An optimal embedded virtualization approach ensures the real-time guest retains its deterministic capabilities. When properly implemented, it also supports legacy RTOSs and general or proprietary OSs without the need for modifying their code.
One hypervisor in this category, TenAsys’ HaRTH, is a hard real-time hypervisor running inside the company’s INtime RTOS. Here, the term "hard real-time" typically applies to control functions where decisions must be made reliably in a matter of microseconds, compared to control applications where millisecond-level responsiveness is adequate. When HaRTH is configured to support the hosting of a single guest alongside Windows, the resulting product is called eVM for Windows.
Most other embedded hypervisors are built to support a more narrow set of guests. They use techniques called para-virtualization to simplify the services they must provide. The guest OSs must be modified to use proprietary interfaces with the hardware that they run on.
Para-virtualization is an effective way to improve some type of guest operations. But it limits how well the hypervisor can adapt to modified and, most often, proprietary RTOS and general-purpose OS guests.
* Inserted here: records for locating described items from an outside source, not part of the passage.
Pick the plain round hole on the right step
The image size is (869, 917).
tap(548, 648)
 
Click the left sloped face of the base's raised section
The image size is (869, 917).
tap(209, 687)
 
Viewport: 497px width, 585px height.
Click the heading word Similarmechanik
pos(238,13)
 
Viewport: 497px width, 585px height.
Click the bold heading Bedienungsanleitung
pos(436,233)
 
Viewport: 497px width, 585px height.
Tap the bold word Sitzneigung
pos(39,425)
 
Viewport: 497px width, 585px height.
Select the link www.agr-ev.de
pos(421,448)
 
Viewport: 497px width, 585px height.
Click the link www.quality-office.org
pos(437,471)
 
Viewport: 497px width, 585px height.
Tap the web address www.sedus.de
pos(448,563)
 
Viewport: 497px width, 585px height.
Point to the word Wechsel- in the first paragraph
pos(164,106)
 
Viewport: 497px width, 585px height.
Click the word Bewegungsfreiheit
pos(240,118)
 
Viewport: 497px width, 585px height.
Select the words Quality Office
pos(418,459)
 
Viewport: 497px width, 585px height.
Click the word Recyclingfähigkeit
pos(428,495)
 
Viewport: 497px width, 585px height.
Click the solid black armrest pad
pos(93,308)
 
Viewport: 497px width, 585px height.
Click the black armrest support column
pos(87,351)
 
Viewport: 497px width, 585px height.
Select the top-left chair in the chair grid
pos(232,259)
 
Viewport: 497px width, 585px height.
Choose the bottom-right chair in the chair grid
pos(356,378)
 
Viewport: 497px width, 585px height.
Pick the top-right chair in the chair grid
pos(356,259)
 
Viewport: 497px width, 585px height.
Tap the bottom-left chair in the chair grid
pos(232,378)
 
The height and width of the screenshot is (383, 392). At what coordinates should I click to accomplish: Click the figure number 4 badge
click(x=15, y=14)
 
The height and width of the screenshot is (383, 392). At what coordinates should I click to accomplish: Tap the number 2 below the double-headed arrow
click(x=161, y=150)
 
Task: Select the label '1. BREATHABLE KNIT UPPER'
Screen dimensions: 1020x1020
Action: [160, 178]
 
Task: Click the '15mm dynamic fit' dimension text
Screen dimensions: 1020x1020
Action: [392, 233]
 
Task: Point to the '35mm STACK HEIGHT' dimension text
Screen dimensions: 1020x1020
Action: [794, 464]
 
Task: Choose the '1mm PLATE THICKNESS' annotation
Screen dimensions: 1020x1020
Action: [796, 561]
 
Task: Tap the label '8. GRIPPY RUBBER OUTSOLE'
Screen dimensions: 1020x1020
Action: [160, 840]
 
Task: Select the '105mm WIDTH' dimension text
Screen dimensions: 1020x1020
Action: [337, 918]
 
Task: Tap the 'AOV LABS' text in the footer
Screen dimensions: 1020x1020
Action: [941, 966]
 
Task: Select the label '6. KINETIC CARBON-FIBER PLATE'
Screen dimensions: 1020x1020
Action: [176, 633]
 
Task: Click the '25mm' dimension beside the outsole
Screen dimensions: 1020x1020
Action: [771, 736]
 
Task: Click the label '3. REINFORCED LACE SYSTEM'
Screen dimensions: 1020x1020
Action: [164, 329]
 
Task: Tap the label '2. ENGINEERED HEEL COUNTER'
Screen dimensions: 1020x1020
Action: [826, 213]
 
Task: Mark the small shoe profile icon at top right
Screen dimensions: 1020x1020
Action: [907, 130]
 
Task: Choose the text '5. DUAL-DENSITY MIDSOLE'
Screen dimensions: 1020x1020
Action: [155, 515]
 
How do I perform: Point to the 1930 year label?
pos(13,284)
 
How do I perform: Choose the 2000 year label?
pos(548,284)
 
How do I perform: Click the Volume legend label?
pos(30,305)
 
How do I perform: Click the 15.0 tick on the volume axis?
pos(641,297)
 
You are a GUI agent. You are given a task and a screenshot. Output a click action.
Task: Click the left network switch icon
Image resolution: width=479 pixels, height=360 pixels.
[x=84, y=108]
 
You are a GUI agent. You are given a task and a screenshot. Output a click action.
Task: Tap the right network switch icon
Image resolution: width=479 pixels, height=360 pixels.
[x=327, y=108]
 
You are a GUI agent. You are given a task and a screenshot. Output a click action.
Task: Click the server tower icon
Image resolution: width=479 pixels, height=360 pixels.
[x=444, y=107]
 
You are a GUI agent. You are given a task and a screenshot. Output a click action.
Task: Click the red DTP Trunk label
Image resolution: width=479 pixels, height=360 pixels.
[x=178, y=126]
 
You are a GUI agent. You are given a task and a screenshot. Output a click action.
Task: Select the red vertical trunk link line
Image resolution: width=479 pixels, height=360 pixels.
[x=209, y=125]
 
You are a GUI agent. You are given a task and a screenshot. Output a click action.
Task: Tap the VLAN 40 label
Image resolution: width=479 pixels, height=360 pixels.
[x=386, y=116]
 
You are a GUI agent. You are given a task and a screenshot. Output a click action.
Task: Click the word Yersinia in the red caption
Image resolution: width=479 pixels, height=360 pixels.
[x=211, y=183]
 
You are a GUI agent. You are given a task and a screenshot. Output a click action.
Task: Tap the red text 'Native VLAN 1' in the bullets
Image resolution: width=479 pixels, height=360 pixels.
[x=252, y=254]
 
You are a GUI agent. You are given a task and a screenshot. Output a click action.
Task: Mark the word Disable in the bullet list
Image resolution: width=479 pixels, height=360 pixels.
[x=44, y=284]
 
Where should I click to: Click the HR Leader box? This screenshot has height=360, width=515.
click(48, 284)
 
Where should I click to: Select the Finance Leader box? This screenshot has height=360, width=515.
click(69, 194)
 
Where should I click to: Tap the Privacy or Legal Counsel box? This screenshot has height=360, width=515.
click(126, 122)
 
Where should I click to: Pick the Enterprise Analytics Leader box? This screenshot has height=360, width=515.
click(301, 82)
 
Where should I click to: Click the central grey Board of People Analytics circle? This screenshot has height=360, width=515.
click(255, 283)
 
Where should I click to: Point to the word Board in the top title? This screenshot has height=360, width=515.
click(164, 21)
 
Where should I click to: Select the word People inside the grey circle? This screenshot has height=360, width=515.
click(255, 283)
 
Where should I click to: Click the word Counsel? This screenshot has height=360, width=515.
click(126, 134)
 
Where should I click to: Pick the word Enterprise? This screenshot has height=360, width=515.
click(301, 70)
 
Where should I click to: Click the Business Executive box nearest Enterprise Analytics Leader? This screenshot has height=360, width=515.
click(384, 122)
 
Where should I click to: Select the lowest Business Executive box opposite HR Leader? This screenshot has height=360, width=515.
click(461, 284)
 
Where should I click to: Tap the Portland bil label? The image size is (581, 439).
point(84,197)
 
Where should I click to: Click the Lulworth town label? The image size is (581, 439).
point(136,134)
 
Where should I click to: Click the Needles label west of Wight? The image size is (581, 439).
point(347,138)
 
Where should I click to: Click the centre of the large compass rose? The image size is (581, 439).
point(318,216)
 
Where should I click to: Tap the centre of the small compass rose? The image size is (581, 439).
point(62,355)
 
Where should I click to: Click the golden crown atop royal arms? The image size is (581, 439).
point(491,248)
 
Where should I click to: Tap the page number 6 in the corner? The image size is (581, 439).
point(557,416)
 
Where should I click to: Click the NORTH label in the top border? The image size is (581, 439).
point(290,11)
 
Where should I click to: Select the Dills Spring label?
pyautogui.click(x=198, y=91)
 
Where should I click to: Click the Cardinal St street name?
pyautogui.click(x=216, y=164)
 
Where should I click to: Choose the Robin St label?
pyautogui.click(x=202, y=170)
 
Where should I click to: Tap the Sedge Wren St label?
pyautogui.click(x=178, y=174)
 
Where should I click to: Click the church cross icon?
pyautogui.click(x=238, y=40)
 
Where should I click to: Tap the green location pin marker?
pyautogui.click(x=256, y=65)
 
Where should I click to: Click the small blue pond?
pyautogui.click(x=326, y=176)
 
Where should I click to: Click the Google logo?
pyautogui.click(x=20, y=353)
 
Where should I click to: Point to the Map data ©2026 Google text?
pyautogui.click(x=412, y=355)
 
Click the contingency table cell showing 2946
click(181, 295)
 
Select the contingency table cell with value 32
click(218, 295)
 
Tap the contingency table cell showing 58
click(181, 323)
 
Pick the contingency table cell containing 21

Para-virtual hypervisors provide typical partitioning services on hard disks and offer core affinity so a given process or code thread will only execute on a specific core. Yet para-virtualization options require the guest to cooperate directly with the hypervisor on which it runs.
The multi-OS environments that run the quickest employ explicit hardware partitioning. In a Windows-based system, this partitioning process involves modifying the base RTOS to work with the Windows environment on the same platform. Partitioning takes place explicitly with the help of standard Windows application program interfaces (APIs).
Both real-time and nonreal-time environments run natively on the associated CPUs. Virtualization issues don’t affect either OS because there is no hypervisor that runs when hardware events occur. Windows runs natively, so there’s no violation of Microsoft licensing restrictions when running embedded versions (e.g., Windows Embedded Standard 7) on a virtualized platform.
The choice of hypervisor involves tradeoffs among performance, extensibility, flexibility, ease of use, and the amount of legacy content you want to preserve. The use of a hypervisor is advisable in situations that can benefit from best-in-class software on multiple OS environments.
Hypervisors can handle multiple guests of different types. This ability comes in handy for network connectivity by balancing the needs of deeply embedded systems with new capabilities via Internet connections. For example, enhanced system security and simplified user interfaces can be added while keeping down software development costs and time to market.
All in all, a para-virtualized solution (requiring modifications to guest software) could cause problems if the machine must evolve. New software emerges continuously, and future versions of products could benefit from processors with more cores.
The requirement for preserving legacy code is another issue. The problem of reliably supporting legacy content has forced many OEMs to delay their use of modern multicore processors. On the other hand, sometimes porting an application from a legacy environment to a new one is acceptable. Here, the approach that will perform best will entail special programming to explicitly partition the hardware so it will handle general-purpose OSs and RTOSs. It also can save substantial development costs if done in familiar programming environments.
Different solutions provide different levels of support for multicore processing. Some are more complicated than others. Goals and priorities dictate which approach is best.